Chad Wilt (born May 6, 1978) is an American football coach who was most recently the co-special teams coordinator and defensive ends coach for the Michigan State Spartans.

==Coaching career==
Wilt got his first career coaching job in 2001 as the defensive line coach and special teams coordinator at Central Connecticut State. In 2004, Wilt joined the Virginia Cavaliers as a graduate assistant. In 2006, Wilt was hired by the Liberty Flames to serve as the team's special teams coordinator and defensive line coach. In 2009, Wilt again joined Virginia, this time to serve as the defensive line coach and special teams coordinator. In 2010, the Richmond Spiders hired Wilt to be the team's defensive line coach.

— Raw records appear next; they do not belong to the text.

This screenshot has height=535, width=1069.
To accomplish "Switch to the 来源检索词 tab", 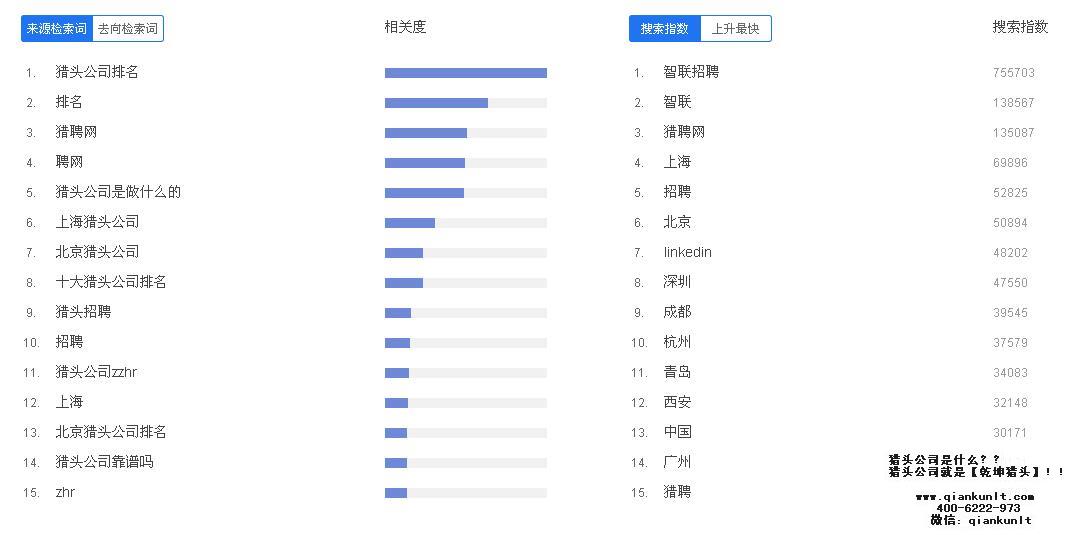I will click(x=57, y=29).
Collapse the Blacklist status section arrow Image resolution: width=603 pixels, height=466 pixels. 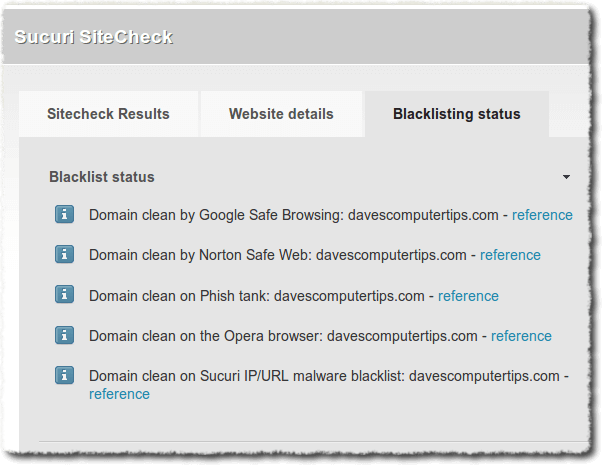(566, 177)
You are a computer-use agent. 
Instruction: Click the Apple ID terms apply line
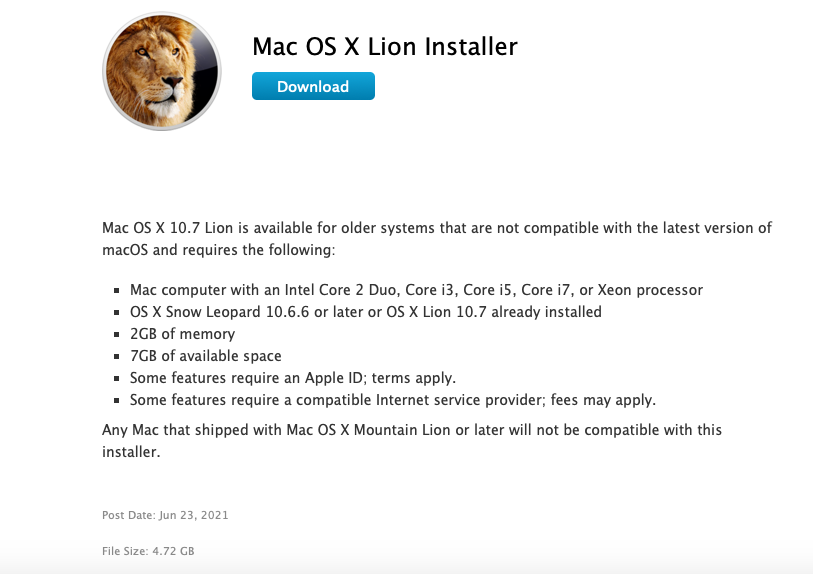293,377
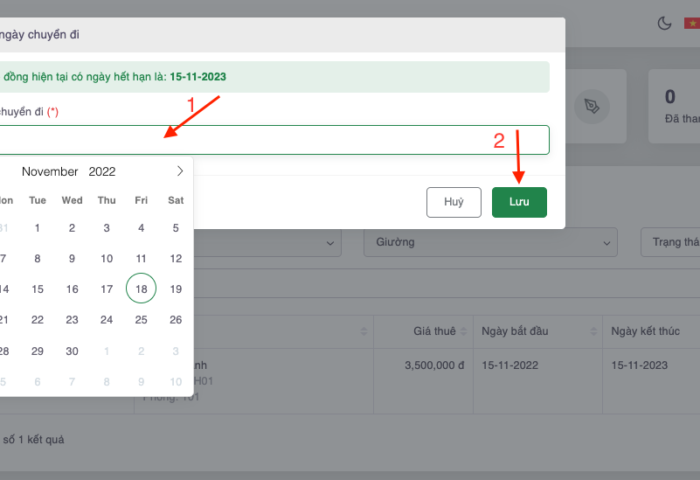This screenshot has width=700, height=480.
Task: Go to next month in the calendar
Action: click(x=180, y=171)
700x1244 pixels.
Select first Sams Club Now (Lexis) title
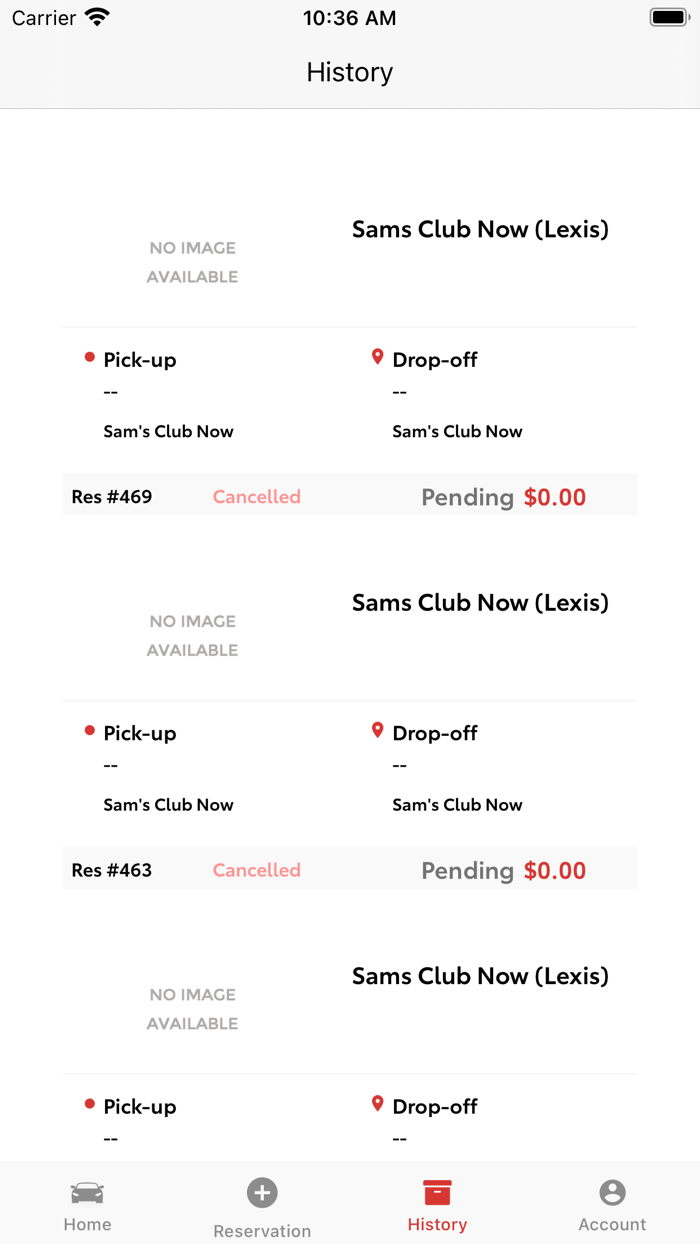480,230
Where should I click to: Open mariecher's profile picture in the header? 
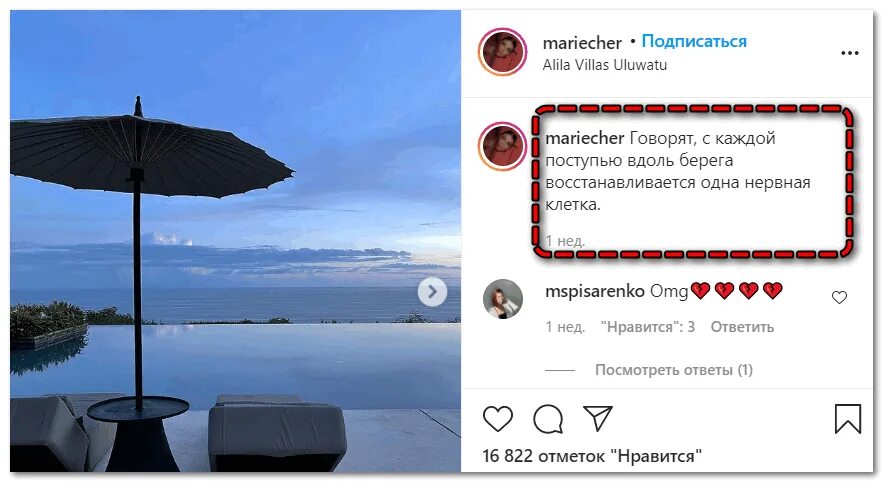coord(502,52)

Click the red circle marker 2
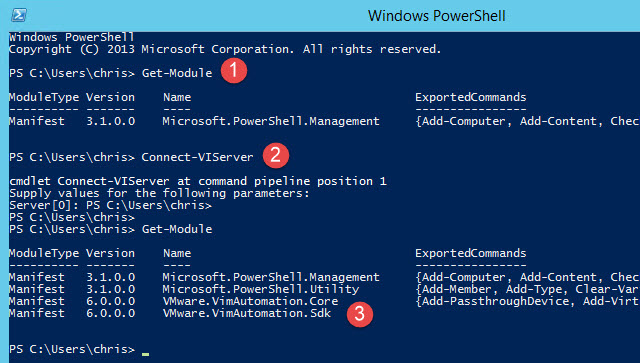tap(276, 155)
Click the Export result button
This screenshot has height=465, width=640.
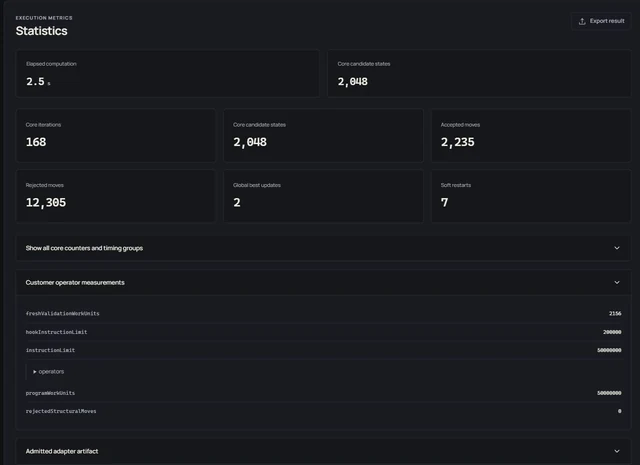(x=601, y=21)
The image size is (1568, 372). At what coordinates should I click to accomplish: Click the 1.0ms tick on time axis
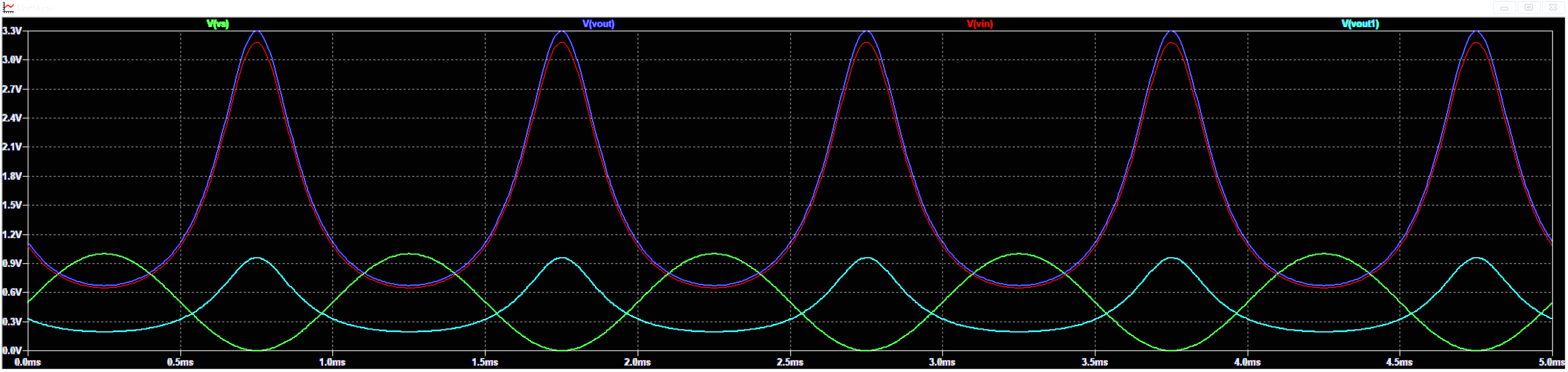pyautogui.click(x=332, y=362)
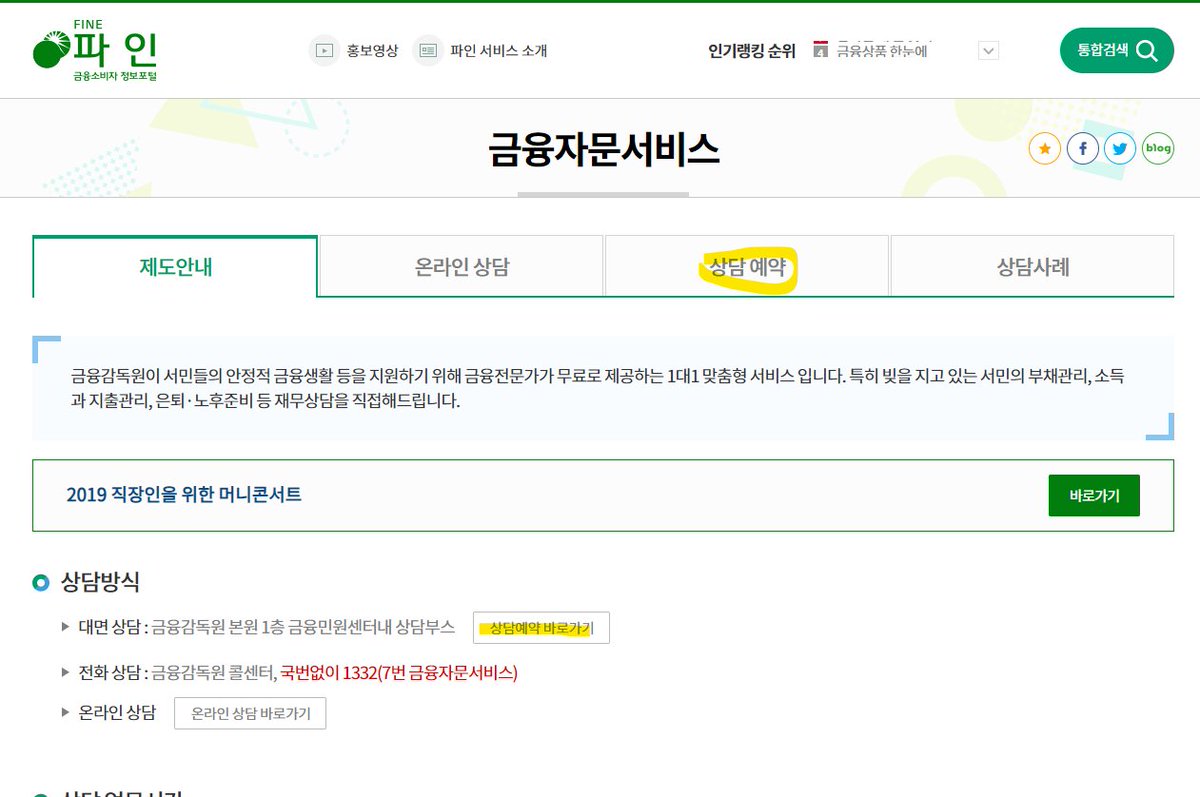The height and width of the screenshot is (797, 1200).
Task: Play the 홍보영상 promotional video icon
Action: pyautogui.click(x=324, y=50)
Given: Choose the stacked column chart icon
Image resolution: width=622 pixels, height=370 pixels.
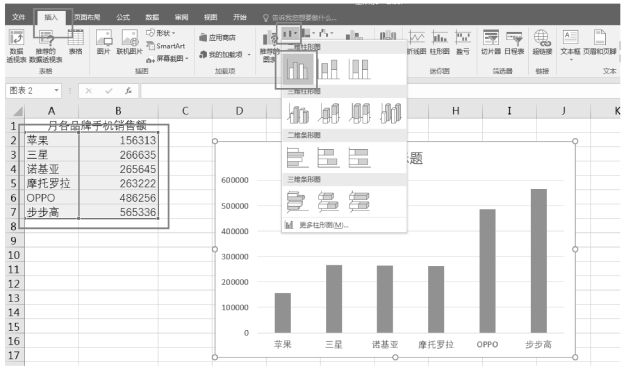Looking at the screenshot, I should [x=330, y=69].
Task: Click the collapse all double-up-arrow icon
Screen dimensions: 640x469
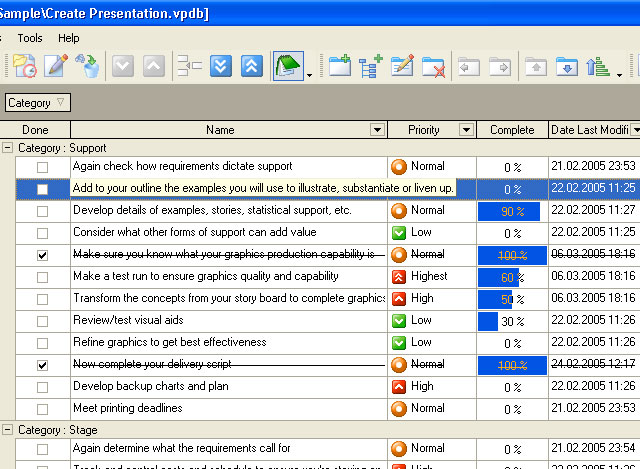Action: point(254,67)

In 2011, Ball State hired Wilt to coach the team's defensive line. In 2014, Wilt was hired as the defensive line coach for the Maryland Terrapins. In 2016, Wilt became the defensive line coach for the Army Black Knights. For the 2019 season, Wilt joined the Cincinnati Bearcats to coach the team's defensive line. In 2020, Wilt was hired by the Minnesota Golden Gophers to coach the team's defensive line. In 2022, Wilt was hired by the Indiana Hoosiers to serve as the team's defensive coordinator and linebackers coach. For the 2023 season, Wilt transitioned to become the co-defensive coordinator and linebackers coach for the Hoosiers. After Wilt was not retained by new Indiana head coach Curt Cignetti, Wilt was hired by the Michigan State Spartans to be the team's co-special teams coordinator and defensive ends coach.